In baseball, MSU has two main rivals, LSU and Ole Miss.

Against LSU, the Bulldogs hold a 222–197 all-time series lead over LSU in a series that got its start in 1907.

Against Ole Miss, Mississippi State leads the series 272–213–5. Retired Mississippi State head baseball coach, Ron Polk, was 85–49 against Ole Miss. John Cohen, MSU's former coach, was 8–11 in SEC Conference games and 11–17 overall against Ole Miss. Andy Cannizaro was 4–0 against Ole Miss in 2017. Gary Henderson was 3–1 against Mississippi in 2018, while Chris Lemonis had a 16–8 mark.

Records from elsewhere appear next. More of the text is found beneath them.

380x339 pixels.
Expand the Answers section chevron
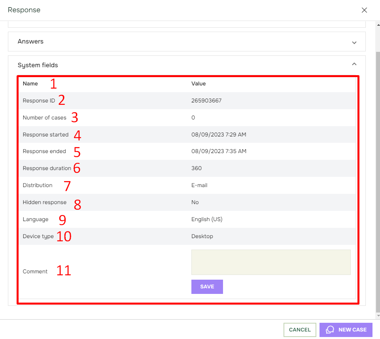click(x=354, y=42)
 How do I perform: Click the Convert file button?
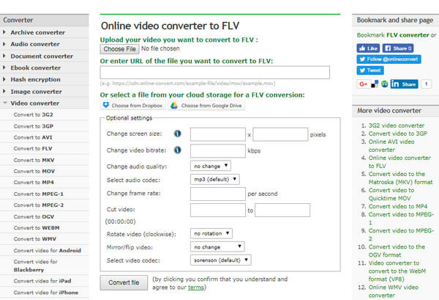pos(124,282)
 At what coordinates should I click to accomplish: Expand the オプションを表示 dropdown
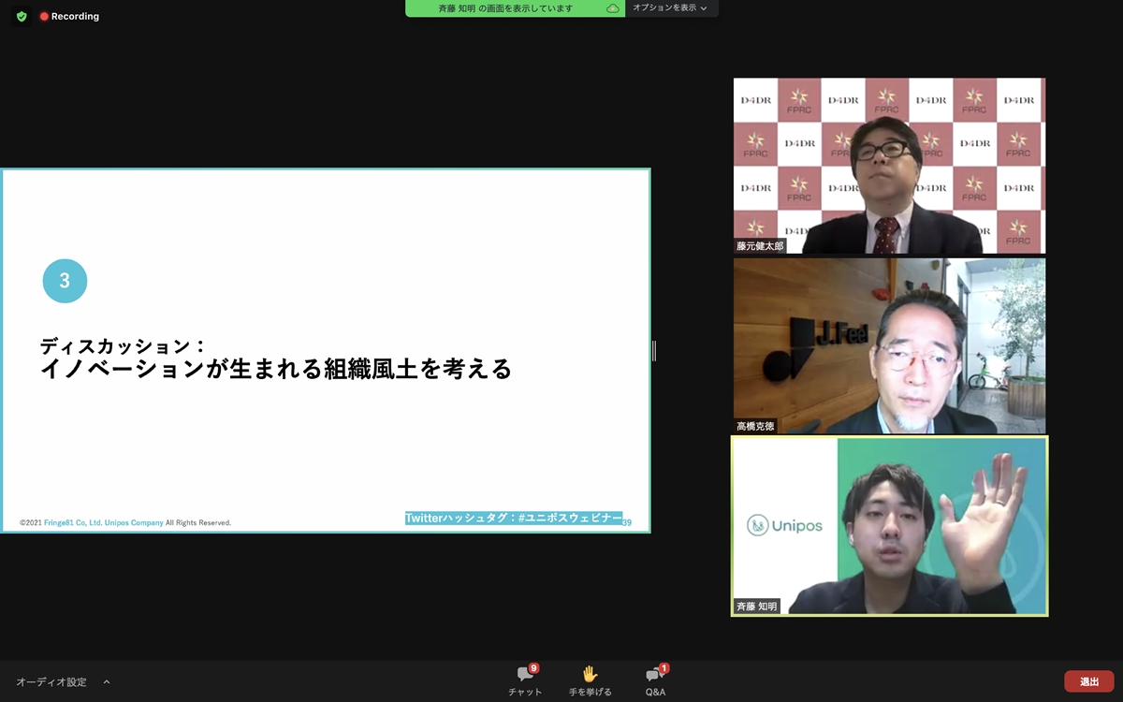coord(669,8)
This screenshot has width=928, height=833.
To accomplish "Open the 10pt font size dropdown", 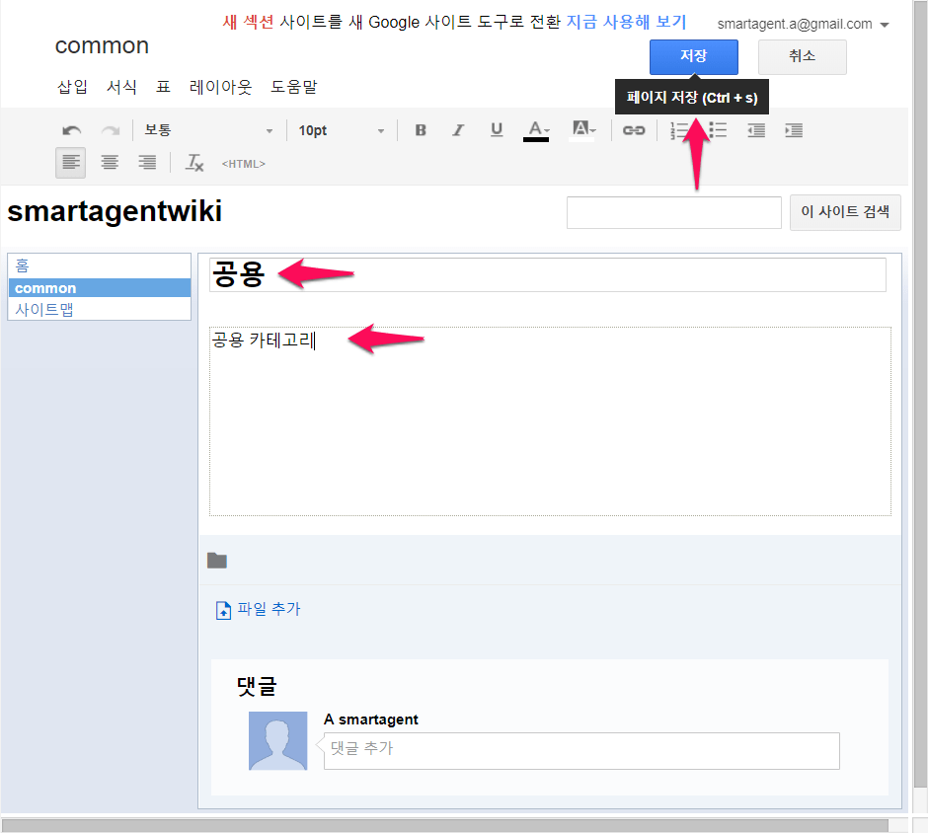I will [341, 130].
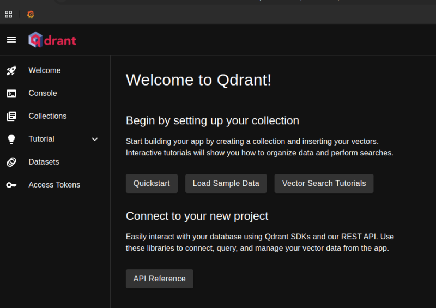Click the terminal icon beside Console

tap(11, 93)
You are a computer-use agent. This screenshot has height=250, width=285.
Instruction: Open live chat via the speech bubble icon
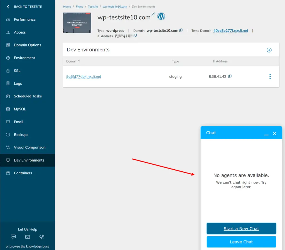point(13,237)
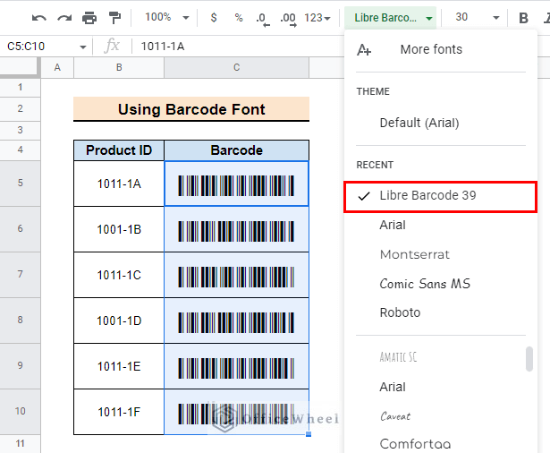Open the 123 number format dropdown
Screen dimensions: 550x453
click(317, 18)
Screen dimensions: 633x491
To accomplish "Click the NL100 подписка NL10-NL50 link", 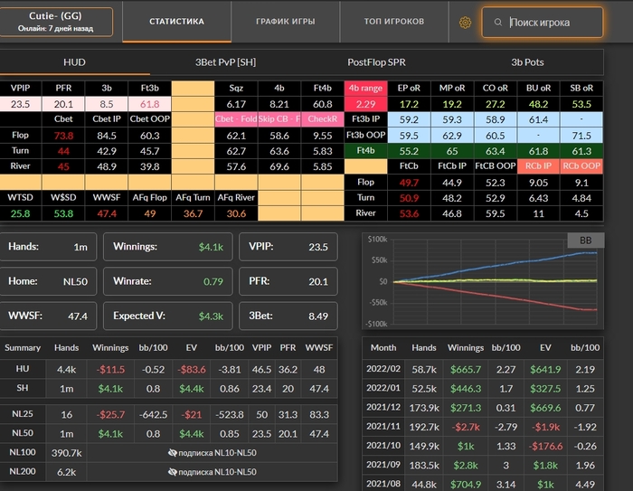I will (218, 451).
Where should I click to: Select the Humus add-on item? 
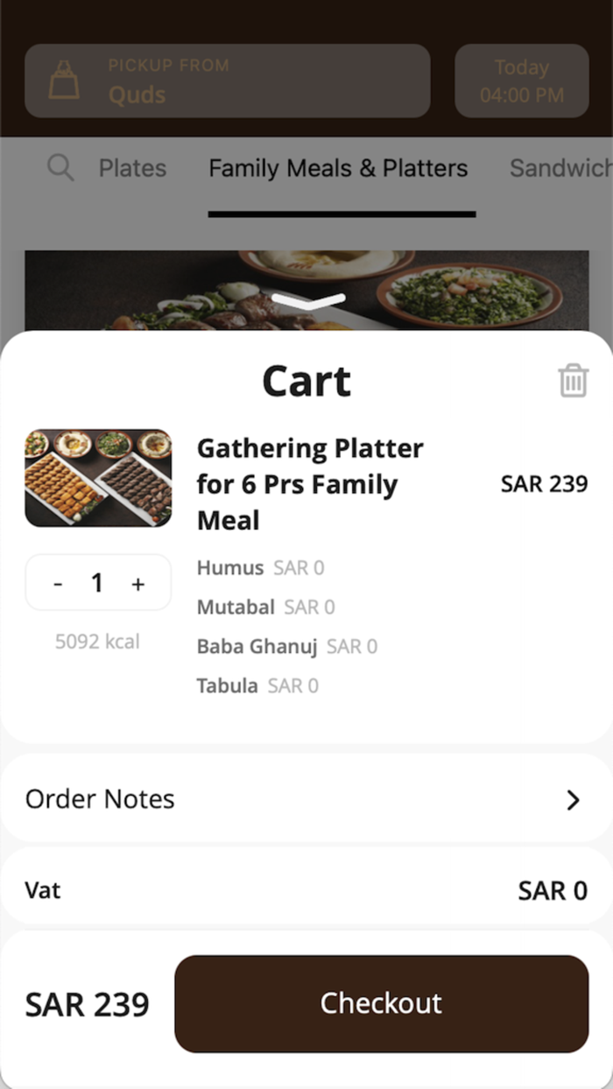click(230, 567)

The two teams play a 3-game series each year that counts in the SEC standings and one non-conference game in Jackson, MS. The game in Jackson was called the Mayor's Trophy from 1980 to 2006, and from 2007 to present the game has been called the Governor's Cup. The Mayor's Trophy series ended 14–13 in favor of the Rebels. With the 2007 season, the non-conference meeting between the two teams moved to Trustmark Park in Pearl, Mississippi – which was formerly home to the Mississippi Braves. Mississippi State holds the lead in the Governor's Cup 11–6.